What is expected
For every line in the data below, check for the word "computer", then state how many lines have it. Answer with the number only.

Stored data entries

○ ○ ○ ○ ○

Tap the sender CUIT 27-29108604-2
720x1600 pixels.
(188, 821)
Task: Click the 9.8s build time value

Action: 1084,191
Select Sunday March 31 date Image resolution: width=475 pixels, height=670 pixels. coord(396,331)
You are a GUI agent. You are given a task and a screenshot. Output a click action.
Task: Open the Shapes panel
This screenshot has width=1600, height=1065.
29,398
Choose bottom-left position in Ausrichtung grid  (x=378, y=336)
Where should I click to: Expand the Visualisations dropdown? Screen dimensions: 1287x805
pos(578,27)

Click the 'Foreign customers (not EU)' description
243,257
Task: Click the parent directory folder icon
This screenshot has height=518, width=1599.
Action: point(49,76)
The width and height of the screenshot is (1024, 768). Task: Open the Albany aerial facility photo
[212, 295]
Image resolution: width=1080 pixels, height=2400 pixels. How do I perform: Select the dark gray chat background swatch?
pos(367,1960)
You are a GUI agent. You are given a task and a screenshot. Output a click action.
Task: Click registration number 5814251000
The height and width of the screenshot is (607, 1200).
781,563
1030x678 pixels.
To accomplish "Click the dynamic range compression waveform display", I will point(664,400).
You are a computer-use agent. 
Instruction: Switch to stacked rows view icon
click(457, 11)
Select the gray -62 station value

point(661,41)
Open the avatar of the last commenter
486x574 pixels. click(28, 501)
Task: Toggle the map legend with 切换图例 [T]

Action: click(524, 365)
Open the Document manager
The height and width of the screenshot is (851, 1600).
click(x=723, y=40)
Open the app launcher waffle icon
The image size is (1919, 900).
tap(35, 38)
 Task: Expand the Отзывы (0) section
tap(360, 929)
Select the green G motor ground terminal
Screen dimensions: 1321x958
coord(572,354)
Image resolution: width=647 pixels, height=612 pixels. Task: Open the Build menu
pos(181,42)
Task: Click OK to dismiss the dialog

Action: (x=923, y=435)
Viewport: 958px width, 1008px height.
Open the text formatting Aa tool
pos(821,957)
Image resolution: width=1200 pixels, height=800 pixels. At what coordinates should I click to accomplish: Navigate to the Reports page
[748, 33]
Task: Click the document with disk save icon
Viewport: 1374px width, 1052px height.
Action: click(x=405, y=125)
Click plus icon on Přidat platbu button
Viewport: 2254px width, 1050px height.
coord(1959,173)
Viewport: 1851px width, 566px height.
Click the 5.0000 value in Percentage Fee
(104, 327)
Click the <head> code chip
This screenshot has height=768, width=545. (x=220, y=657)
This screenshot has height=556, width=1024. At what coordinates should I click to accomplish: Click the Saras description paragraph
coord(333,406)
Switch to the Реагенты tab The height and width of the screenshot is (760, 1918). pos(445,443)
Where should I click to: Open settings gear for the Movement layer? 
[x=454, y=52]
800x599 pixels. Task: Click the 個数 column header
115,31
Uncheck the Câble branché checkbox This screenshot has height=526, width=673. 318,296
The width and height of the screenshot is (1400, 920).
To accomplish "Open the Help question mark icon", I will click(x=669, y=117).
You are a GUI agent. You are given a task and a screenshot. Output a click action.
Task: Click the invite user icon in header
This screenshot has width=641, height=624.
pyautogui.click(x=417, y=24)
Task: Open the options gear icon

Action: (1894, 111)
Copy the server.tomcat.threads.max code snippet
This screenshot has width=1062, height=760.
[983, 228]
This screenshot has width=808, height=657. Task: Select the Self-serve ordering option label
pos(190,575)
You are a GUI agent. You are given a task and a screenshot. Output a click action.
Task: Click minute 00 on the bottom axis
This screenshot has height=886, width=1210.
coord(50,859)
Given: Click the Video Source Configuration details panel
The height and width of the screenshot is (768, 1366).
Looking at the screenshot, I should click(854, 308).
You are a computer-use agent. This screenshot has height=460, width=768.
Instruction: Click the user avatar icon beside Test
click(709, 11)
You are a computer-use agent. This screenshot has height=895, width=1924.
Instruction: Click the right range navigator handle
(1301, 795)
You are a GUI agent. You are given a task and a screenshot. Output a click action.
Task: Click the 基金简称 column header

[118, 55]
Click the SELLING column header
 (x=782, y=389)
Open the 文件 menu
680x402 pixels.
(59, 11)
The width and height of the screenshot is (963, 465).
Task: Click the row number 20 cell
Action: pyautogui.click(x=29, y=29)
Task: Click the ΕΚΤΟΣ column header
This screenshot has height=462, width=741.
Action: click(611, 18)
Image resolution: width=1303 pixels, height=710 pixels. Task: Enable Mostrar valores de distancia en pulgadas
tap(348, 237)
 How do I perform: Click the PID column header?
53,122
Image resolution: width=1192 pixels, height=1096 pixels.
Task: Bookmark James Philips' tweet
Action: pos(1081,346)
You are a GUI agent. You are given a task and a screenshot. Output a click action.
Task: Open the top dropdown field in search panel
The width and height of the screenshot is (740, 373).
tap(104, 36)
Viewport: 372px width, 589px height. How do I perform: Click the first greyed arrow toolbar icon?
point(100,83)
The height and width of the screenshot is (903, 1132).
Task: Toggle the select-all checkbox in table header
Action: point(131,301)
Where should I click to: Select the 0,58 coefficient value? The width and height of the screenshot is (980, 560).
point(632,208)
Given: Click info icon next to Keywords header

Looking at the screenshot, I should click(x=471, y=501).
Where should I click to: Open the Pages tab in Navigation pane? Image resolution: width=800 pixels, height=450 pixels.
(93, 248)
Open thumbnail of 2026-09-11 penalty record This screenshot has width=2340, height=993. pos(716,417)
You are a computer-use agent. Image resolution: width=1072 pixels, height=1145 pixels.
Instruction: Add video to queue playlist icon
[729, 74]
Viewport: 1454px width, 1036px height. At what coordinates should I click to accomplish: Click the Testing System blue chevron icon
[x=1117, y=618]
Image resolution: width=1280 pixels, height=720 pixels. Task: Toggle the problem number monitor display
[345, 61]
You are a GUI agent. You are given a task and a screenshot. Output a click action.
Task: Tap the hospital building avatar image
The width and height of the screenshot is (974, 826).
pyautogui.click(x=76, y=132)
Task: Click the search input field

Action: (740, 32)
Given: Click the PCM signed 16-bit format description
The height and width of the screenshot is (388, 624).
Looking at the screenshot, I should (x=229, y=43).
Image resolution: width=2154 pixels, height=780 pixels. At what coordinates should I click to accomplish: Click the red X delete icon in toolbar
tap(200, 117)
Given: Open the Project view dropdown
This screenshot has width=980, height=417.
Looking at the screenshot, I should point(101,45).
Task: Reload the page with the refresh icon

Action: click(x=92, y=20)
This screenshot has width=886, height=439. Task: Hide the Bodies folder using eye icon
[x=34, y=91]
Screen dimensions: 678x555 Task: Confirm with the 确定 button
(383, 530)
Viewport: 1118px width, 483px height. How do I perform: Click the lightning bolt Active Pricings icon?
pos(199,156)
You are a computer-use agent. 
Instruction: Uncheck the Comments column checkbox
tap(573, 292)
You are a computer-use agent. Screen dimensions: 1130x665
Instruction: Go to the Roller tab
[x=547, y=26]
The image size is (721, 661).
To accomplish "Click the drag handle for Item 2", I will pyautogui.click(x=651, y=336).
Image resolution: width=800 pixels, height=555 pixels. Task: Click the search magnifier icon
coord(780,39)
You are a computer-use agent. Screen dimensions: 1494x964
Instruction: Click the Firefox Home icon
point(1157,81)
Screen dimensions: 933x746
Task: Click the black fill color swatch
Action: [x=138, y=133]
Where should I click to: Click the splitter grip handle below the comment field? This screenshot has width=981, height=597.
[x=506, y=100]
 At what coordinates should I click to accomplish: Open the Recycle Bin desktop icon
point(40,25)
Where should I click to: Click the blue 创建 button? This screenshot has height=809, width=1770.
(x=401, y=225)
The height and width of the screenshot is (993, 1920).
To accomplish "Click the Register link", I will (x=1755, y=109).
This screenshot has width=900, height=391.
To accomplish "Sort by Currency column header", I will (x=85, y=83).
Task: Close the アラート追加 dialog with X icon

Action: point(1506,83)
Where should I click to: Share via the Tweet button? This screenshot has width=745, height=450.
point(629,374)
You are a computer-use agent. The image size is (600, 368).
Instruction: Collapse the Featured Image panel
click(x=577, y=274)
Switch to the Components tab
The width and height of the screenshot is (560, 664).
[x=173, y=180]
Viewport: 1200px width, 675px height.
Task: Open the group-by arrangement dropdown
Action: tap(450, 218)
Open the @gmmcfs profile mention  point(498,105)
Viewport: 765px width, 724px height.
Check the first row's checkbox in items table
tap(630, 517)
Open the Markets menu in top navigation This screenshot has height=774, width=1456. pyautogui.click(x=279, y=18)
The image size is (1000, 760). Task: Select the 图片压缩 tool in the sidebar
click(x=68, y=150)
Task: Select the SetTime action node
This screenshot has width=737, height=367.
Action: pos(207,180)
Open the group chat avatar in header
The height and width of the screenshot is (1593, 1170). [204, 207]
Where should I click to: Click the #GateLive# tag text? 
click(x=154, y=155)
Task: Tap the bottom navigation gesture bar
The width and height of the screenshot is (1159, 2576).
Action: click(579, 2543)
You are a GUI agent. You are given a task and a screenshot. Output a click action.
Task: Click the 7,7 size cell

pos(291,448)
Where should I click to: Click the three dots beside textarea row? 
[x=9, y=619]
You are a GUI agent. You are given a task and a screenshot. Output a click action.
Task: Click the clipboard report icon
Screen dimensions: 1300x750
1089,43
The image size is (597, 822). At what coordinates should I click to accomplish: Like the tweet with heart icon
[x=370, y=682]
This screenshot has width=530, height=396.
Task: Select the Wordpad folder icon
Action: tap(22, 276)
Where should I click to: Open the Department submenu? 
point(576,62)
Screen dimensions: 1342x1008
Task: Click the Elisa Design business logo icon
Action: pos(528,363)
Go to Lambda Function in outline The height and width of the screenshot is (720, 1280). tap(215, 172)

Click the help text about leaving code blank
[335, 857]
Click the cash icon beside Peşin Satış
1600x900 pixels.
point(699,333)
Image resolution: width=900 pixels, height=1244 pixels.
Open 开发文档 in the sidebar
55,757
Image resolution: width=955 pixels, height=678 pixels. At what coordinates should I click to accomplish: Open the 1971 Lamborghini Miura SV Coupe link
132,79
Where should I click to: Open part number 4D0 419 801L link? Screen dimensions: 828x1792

○ ○ ○ ○ ○

Answer for the task
8